Extracted information:
■ ■ ■ ■

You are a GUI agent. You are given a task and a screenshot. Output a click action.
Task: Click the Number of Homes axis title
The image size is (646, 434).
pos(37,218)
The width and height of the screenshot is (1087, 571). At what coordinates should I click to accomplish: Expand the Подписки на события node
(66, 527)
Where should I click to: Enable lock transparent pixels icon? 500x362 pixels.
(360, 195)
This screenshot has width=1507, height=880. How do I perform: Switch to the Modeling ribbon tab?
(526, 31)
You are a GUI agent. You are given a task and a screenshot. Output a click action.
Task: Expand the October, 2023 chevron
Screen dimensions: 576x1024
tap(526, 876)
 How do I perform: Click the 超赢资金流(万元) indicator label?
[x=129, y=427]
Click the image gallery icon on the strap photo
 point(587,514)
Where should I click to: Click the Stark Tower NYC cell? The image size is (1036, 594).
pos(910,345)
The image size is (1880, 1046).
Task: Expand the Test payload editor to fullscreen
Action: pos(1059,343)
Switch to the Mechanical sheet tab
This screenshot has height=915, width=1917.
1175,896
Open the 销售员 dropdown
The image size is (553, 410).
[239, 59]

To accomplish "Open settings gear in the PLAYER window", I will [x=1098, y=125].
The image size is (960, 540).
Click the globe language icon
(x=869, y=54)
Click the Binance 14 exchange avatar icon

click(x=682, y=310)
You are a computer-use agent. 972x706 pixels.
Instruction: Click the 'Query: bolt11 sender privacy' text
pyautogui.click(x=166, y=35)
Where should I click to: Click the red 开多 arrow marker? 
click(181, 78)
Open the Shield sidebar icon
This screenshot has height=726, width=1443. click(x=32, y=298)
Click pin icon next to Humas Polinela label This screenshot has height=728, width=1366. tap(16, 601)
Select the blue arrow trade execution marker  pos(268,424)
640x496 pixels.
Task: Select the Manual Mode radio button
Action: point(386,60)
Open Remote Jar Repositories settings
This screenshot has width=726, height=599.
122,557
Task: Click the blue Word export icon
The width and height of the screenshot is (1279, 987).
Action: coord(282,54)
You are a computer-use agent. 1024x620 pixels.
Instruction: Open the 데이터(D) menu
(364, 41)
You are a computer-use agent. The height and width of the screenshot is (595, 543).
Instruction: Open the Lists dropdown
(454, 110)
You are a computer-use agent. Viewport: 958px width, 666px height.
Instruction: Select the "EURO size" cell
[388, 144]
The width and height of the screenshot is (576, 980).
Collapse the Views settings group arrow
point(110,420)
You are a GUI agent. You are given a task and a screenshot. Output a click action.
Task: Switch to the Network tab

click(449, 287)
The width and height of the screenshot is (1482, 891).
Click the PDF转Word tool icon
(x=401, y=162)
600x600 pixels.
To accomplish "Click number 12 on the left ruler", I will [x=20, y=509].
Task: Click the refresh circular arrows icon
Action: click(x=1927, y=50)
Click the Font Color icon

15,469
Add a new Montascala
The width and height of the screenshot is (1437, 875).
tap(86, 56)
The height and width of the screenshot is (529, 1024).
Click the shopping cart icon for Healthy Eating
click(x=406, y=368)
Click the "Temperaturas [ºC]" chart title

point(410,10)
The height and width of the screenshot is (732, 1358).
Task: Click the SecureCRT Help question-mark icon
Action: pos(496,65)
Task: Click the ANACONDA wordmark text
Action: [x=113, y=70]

■ ■ ■ ■

What to work on: Every entry should be reproduced word for word.

Your solution:
You are a GUI agent. You are given a task and a screenshot. Output a click action.
Task: Click the Number of Homes axis title
The image size is (646, 434).
pos(37,218)
The width and height of the screenshot is (1087, 571). At what coordinates should I click to accomplish: Expand the Подписки на события node
(66, 527)
Where should I click to: Enable lock transparent pixels icon? 500x362 pixels.
(360, 195)
This screenshot has width=1507, height=880. How do I perform: Switch to the Modeling ribbon tab?
(526, 31)
You are a GUI agent. You are given a task and a screenshot. Output a click action.
Task: Expand the October, 2023 chevron
Screen dimensions: 576x1024
tap(526, 876)
 How do I perform: Click the 超赢资金流(万元) indicator label?
[x=129, y=427]
Click the image gallery icon on the strap photo
 point(587,514)
Where should I click to: Click the Stark Tower NYC cell? The image size is (1036, 594).
pos(910,345)
The image size is (1880, 1046).
Task: Expand the Test payload editor to fullscreen
Action: pos(1059,343)
Switch to the Mechanical sheet tab
This screenshot has height=915, width=1917.
1175,896
Open the 销售员 dropdown
The image size is (553, 410).
[239, 59]

To accomplish "Open settings gear in the PLAYER window", I will [x=1098, y=125].
The image size is (960, 540).
Click the globe language icon
(x=869, y=54)
Click the Binance 14 exchange avatar icon

click(x=682, y=310)
You are a computer-use agent. 972x706 pixels.
Instruction: Click the 'Query: bolt11 sender privacy' text
pyautogui.click(x=166, y=35)
Where should I click to: Click the red 开多 arrow marker? 
click(181, 78)
Open the Shield sidebar icon
This screenshot has height=726, width=1443. click(x=32, y=298)
Click pin icon next to Humas Polinela label This screenshot has height=728, width=1366. tap(16, 601)
Select the blue arrow trade execution marker  pos(268,424)
640x496 pixels.
Task: Select the Manual Mode radio button
Action: point(386,60)
Open Remote Jar Repositories settings
This screenshot has width=726, height=599.
122,557
Task: Click the blue Word export icon
The width and height of the screenshot is (1279, 987).
Action: coord(282,54)
You are a computer-use agent. 1024x620 pixels.
Instruction: Open the 데이터(D) menu
(364, 41)
You are a computer-use agent. The height and width of the screenshot is (595, 543).
Instruction: Open the Lists dropdown
(454, 110)
You are a computer-use agent. Viewport: 958px width, 666px height.
Instruction: Select the "EURO size" cell
[388, 144]
The width and height of the screenshot is (576, 980).
Collapse the Views settings group arrow
point(110,420)
You are a GUI agent. You are given a task and a screenshot. Output a click action.
Task: Switch to the Network tab

click(449, 287)
The width and height of the screenshot is (1482, 891).
Click the PDF转Word tool icon
(x=401, y=162)
600x600 pixels.
To accomplish "Click number 12 on the left ruler", I will [x=20, y=509].
Task: Click the refresh circular arrows icon
Action: click(x=1927, y=50)
Click the Font Color icon

15,469
Add a new Montascala
The width and height of the screenshot is (1437, 875).
tap(86, 56)
The height and width of the screenshot is (529, 1024).
Click the shopping cart icon for Healthy Eating
click(x=406, y=368)
Click the "Temperaturas [ºC]" chart title

point(410,10)
The height and width of the screenshot is (732, 1358).
Task: Click the SecureCRT Help question-mark icon
Action: pos(496,65)
Task: Click the ANACONDA wordmark text
Action: [x=113, y=70]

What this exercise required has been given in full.